Something has to keep state, I was assuming it would be the block. Anyway, the 
indentation thing is bad because it won't work for threaded tests and 
aspect-oriented tests.

In my mind a block is just another Test::Builder object that behaves a little 
differently at destroy time and adds a prefix to it's test numbers.

Later on, I suggested instead something like

plan 1..3
plan .1 1..5
ok .1.1
ok .1.2
ok .1.3
plan .1.4 1..2
ok .1.4.1
ok .1.4.2
ok 1.4 # plan for .1.4 was ok
ok .1.5
ok .1 # plan for .1 was OK
ok .2
ok .3
1..8

A plan counts the number of tests and sub-blocks to expect. The 1..8 at the 
end would be calculated by summing the plans of all blocks.

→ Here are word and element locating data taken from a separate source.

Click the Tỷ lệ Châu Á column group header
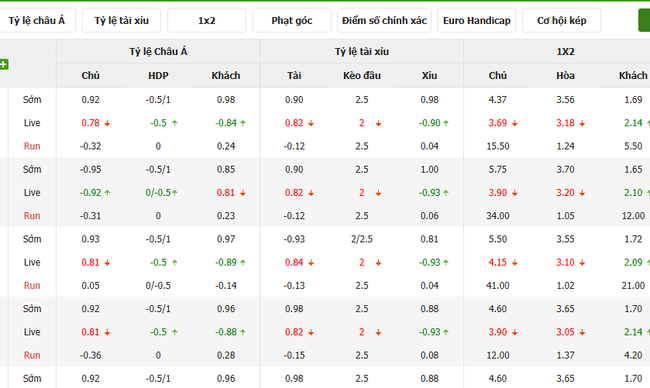Screen dimensions: 650x388 [x=158, y=51]
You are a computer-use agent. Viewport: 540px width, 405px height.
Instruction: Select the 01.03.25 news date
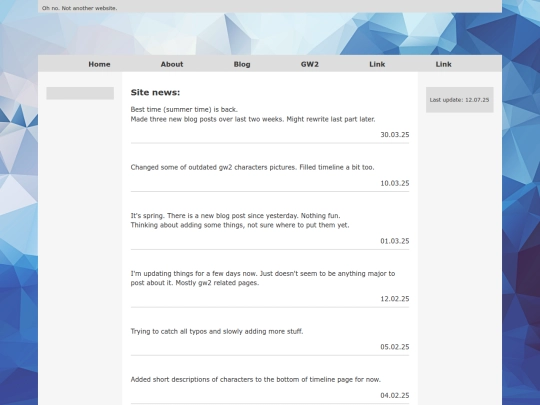pyautogui.click(x=395, y=241)
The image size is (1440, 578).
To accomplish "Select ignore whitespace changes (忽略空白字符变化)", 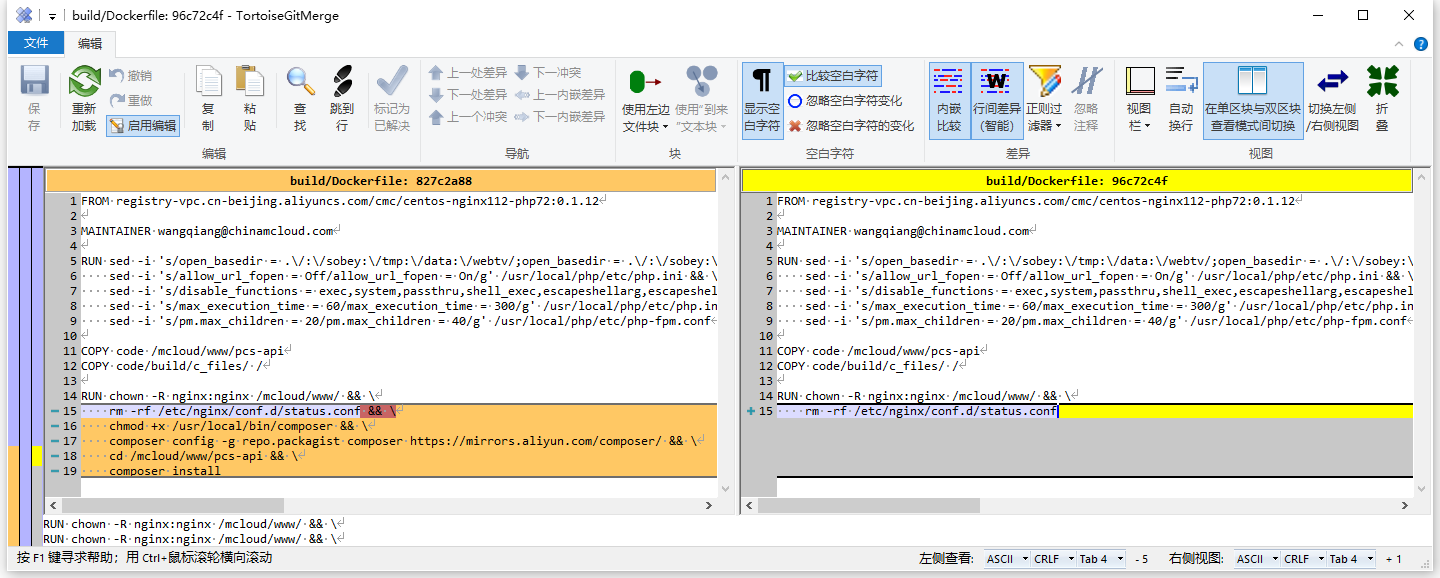I will 845,101.
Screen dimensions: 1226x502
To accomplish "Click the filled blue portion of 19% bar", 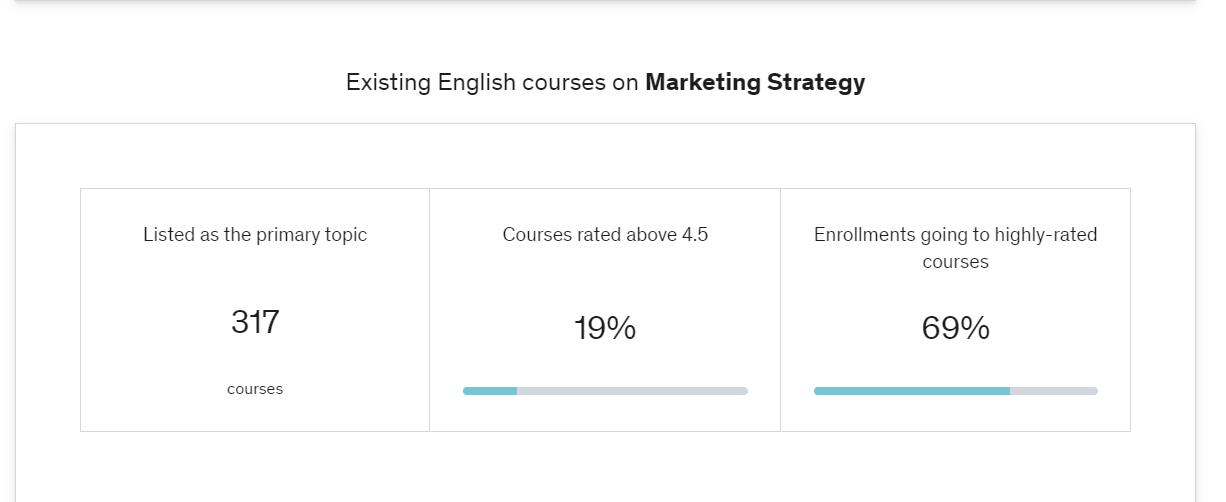I will click(490, 391).
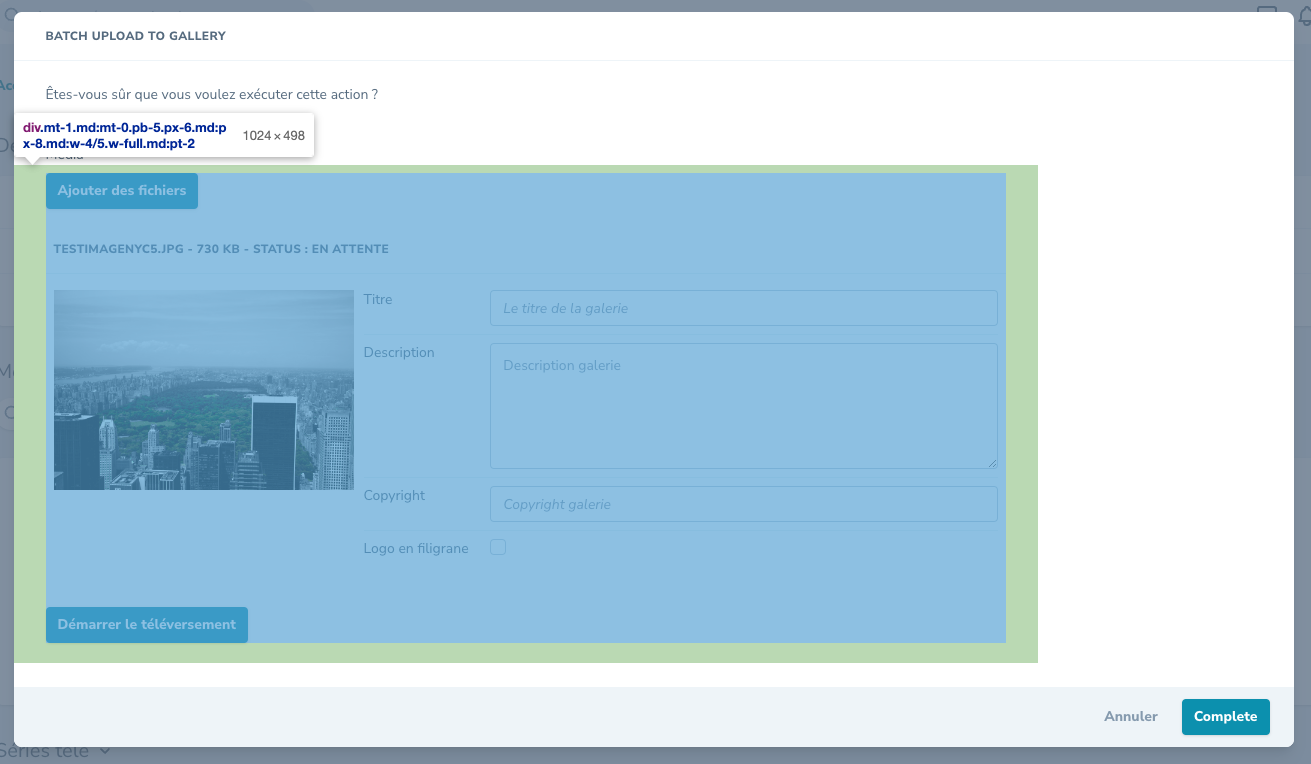This screenshot has width=1311, height=764.
Task: Click the "Logo en filigrane" label text
Action: pos(416,548)
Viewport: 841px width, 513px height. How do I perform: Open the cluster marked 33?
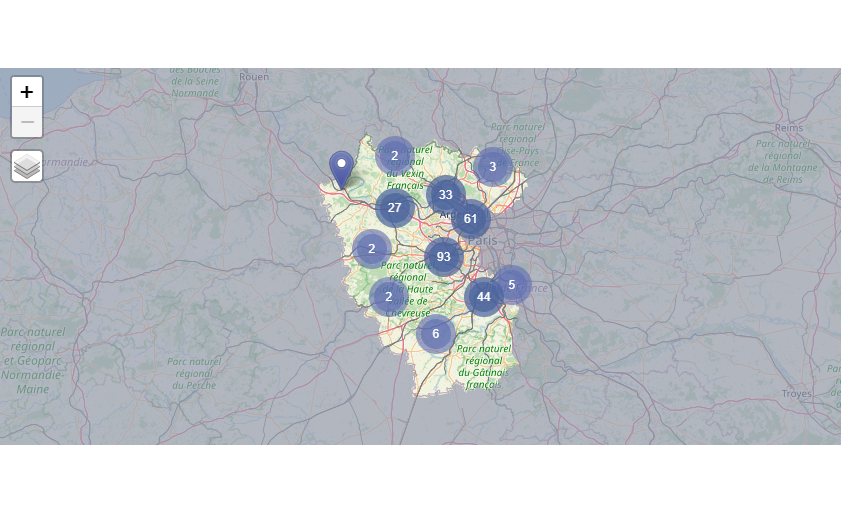[445, 195]
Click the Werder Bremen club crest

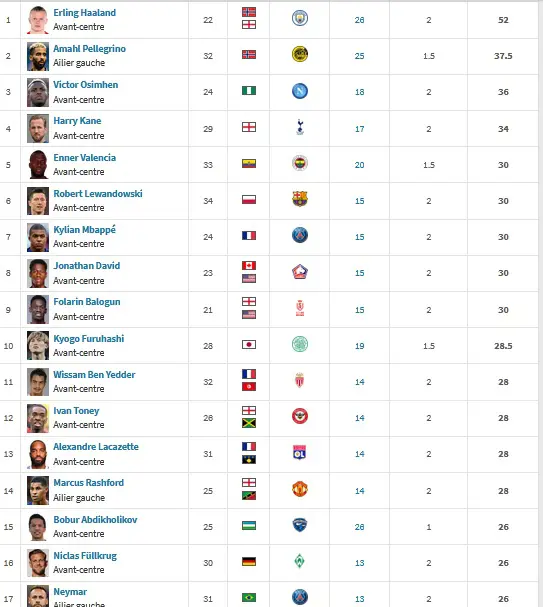click(300, 561)
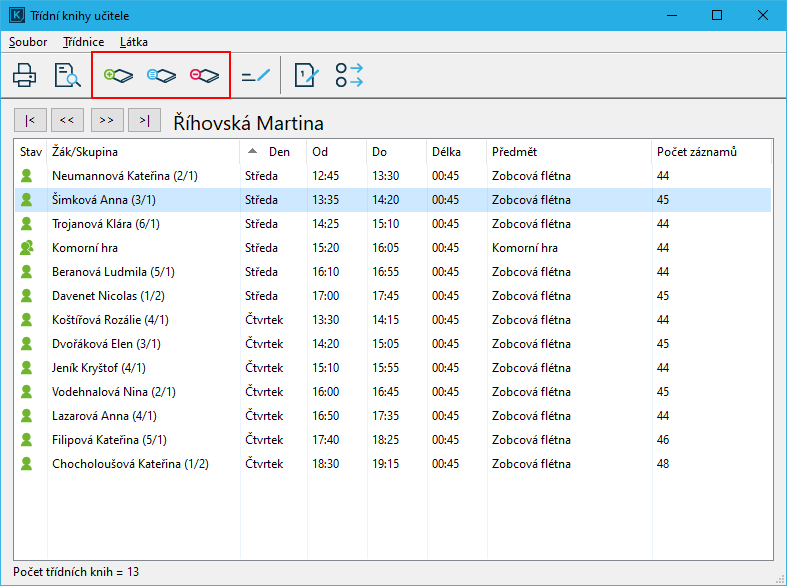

This doesn't upset the current Test::Harness because the numbers begin with 
".".

It catches the "block 1 had 1 extra and block 2 had 1 less" problem because 
each sub block's plan is a test also.

It can handle threaded and aspect-oriented tests no problem, you just allocate 
block 1 to your aspect tests with no plan and they won't interfere with the 
rest of the proceedings. Similarly, just give each thread it's own block and 
away we go. Test numbers would now only be partially ordered so

1 < 2
1.1 < 1.2
2.1 < 2.2

but 1.2 and 2.2 are incomparable.

> I don't think we can get away with T::H not being modified.

If you want it to understand blocks and be able to say block 1.2.3.4 missed 1 
test and failed 2 then it will need to be modified.